-- INPUT follows --

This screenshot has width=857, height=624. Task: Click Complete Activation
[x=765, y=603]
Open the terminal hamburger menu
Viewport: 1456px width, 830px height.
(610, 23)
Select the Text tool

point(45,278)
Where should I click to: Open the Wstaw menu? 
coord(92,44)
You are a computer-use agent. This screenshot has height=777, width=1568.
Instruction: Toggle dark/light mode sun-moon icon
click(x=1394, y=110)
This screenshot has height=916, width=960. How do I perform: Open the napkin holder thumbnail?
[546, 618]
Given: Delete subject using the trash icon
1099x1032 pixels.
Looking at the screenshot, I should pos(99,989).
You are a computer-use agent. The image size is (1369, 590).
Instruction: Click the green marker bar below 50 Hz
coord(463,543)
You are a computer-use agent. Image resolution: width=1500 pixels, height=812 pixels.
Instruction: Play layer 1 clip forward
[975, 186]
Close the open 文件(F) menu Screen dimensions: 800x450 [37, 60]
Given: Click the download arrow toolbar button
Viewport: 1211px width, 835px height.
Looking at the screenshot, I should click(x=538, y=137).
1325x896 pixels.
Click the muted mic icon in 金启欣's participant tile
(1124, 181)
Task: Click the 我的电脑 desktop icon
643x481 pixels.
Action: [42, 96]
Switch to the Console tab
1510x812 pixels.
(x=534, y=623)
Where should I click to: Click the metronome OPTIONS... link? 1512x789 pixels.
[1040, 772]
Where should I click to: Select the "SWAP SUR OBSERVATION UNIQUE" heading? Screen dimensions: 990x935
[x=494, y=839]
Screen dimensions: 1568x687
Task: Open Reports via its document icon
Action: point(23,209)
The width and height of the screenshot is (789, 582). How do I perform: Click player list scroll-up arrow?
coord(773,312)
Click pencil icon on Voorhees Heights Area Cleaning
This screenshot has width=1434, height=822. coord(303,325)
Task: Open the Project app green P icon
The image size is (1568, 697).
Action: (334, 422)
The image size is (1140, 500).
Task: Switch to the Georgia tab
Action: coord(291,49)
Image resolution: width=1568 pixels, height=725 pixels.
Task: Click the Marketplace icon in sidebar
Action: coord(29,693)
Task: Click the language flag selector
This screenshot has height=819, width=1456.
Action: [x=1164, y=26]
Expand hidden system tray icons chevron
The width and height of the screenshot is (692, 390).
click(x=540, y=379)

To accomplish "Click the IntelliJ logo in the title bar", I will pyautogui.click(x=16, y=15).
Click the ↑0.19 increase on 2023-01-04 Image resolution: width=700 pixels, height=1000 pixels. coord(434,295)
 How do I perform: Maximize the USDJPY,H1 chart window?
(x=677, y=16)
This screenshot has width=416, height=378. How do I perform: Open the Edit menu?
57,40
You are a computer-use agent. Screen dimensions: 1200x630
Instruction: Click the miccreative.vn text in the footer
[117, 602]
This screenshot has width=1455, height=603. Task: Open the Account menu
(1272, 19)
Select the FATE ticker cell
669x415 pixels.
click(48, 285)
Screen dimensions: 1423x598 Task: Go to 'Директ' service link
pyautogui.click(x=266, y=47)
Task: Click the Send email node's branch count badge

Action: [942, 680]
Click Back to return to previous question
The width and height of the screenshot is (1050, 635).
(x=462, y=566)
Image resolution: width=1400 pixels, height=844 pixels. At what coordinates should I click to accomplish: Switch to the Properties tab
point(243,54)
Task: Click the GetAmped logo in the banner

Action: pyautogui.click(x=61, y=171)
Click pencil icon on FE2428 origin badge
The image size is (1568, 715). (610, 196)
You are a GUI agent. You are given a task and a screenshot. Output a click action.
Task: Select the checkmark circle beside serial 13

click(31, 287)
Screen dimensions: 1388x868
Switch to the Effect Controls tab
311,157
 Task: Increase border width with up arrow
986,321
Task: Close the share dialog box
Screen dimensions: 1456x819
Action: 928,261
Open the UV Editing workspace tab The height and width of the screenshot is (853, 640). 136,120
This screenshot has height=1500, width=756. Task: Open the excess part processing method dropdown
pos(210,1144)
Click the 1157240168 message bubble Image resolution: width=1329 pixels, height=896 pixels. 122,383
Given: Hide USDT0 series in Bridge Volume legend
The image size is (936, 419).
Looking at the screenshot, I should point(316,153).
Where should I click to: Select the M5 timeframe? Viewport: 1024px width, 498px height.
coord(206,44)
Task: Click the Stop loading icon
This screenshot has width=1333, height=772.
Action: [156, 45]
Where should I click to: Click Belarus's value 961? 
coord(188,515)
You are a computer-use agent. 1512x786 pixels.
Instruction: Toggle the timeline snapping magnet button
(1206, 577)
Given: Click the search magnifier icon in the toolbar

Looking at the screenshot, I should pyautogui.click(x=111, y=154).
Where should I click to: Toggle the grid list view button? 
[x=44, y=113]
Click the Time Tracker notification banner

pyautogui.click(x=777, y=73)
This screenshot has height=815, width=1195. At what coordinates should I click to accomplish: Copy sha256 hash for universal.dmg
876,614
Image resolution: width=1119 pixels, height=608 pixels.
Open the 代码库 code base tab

-- INPUT concluded --

YOUR OBJECTIVE » Copy every line above once more, precisely as it reads.

REPLY TO THE EXERCISE »
This screenshot has width=857, height=624. Task: Click Complete Activation
[x=765, y=603]
Open the terminal hamburger menu
Viewport: 1456px width, 830px height.
(610, 23)
Select the Text tool

point(45,278)
Where should I click to: Open the Wstaw menu? 
coord(92,44)
You are a computer-use agent. This screenshot has height=777, width=1568.
Instruction: Toggle dark/light mode sun-moon icon
click(x=1394, y=110)
This screenshot has height=916, width=960. How do I perform: Open the napkin holder thumbnail?
[546, 618]
Given: Delete subject using the trash icon
1099x1032 pixels.
Looking at the screenshot, I should pos(99,989).
You are a computer-use agent. The image size is (1369, 590).
Instruction: Click the green marker bar below 50 Hz
coord(463,543)
You are a computer-use agent. Image resolution: width=1500 pixels, height=812 pixels.
Instruction: Play layer 1 clip forward
[975, 186]
Close the open 文件(F) menu Screen dimensions: 800x450 [37, 60]
Given: Click the download arrow toolbar button
Viewport: 1211px width, 835px height.
Looking at the screenshot, I should click(x=538, y=137).
1325x896 pixels.
Click the muted mic icon in 金启欣's participant tile
(1124, 181)
Task: Click the 我的电脑 desktop icon
643x481 pixels.
Action: [42, 96]
Switch to the Console tab
1510x812 pixels.
(x=534, y=623)
Where should I click to: Click the metronome OPTIONS... link? 1512x789 pixels.
[1040, 772]
Where should I click to: Select the "SWAP SUR OBSERVATION UNIQUE" heading? Screen dimensions: 990x935
[x=494, y=839]
Screen dimensions: 1568x687
Task: Open Reports via its document icon
Action: point(23,209)
The width and height of the screenshot is (789, 582). How do I perform: Click player list scroll-up arrow?
coord(773,312)
Click pencil icon on Voorhees Heights Area Cleaning
This screenshot has width=1434, height=822. coord(303,325)
Task: Open the Project app green P icon
The image size is (1568, 697).
Action: (334, 422)
The image size is (1140, 500).
Task: Switch to the Georgia tab
Action: coord(291,49)
Image resolution: width=1568 pixels, height=725 pixels.
Task: Click the Marketplace icon in sidebar
Action: coord(29,693)
Task: Click the language flag selector
This screenshot has height=819, width=1456.
Action: [x=1164, y=26]
Expand hidden system tray icons chevron
The width and height of the screenshot is (692, 390).
click(x=540, y=379)

To accomplish "Click the IntelliJ logo in the title bar", I will pyautogui.click(x=16, y=15).
Click the ↑0.19 increase on 2023-01-04 Image resolution: width=700 pixels, height=1000 pixels. coord(434,295)
 How do I perform: Maximize the USDJPY,H1 chart window?
(x=677, y=16)
This screenshot has width=416, height=378. How do I perform: Open the Edit menu?
57,40
You are a computer-use agent. Screen dimensions: 1200x630
Instruction: Click the miccreative.vn text in the footer
[117, 602]
This screenshot has width=1455, height=603. Task: Open the Account menu
(1272, 19)
Select the FATE ticker cell
669x415 pixels.
click(48, 285)
Screen dimensions: 1423x598 Task: Go to 'Директ' service link
pyautogui.click(x=266, y=47)
Task: Click the Send email node's branch count badge

Action: [942, 680]
Click Back to return to previous question
The width and height of the screenshot is (1050, 635).
(x=462, y=566)
Image resolution: width=1400 pixels, height=844 pixels. At what coordinates should I click to accomplish: Switch to the Properties tab
point(243,54)
Task: Click the GetAmped logo in the banner

Action: pyautogui.click(x=61, y=171)
Click pencil icon on FE2428 origin badge
The image size is (1568, 715). (610, 196)
You are a GUI agent. You are given a task and a screenshot. Output a click action.
Task: Select the checkmark circle beside serial 13

click(31, 287)
Screen dimensions: 1388x868
Switch to the Effect Controls tab
311,157
 Task: Increase border width with up arrow
986,321
Task: Close the share dialog box
Screen dimensions: 1456x819
Action: 928,261
Open the UV Editing workspace tab The height and width of the screenshot is (853, 640). 136,120
This screenshot has height=1500, width=756. Task: Open the excess part processing method dropdown
pos(210,1144)
Click the 1157240168 message bubble Image resolution: width=1329 pixels, height=896 pixels. 122,383
Given: Hide USDT0 series in Bridge Volume legend
The image size is (936, 419).
Looking at the screenshot, I should point(316,153).
Where should I click to: Select the M5 timeframe? Viewport: 1024px width, 498px height.
coord(206,44)
Task: Click the Stop loading icon
This screenshot has width=1333, height=772.
Action: [156, 45]
Where should I click to: Click Belarus's value 961? 
coord(188,515)
You are a computer-use agent. 1512x786 pixels.
Instruction: Toggle the timeline snapping magnet button
(1206, 577)
Given: Click the search magnifier icon in the toolbar

Looking at the screenshot, I should pyautogui.click(x=111, y=154).
Where should I click to: Toggle the grid list view button? 
[x=44, y=113]
Click the Time Tracker notification banner

pyautogui.click(x=777, y=73)
This screenshot has height=815, width=1195. At what coordinates should I click to accomplish: Copy sha256 hash for universal.dmg
876,614
Image resolution: width=1119 pixels, height=608 pixels.
Open the 代码库 code base tab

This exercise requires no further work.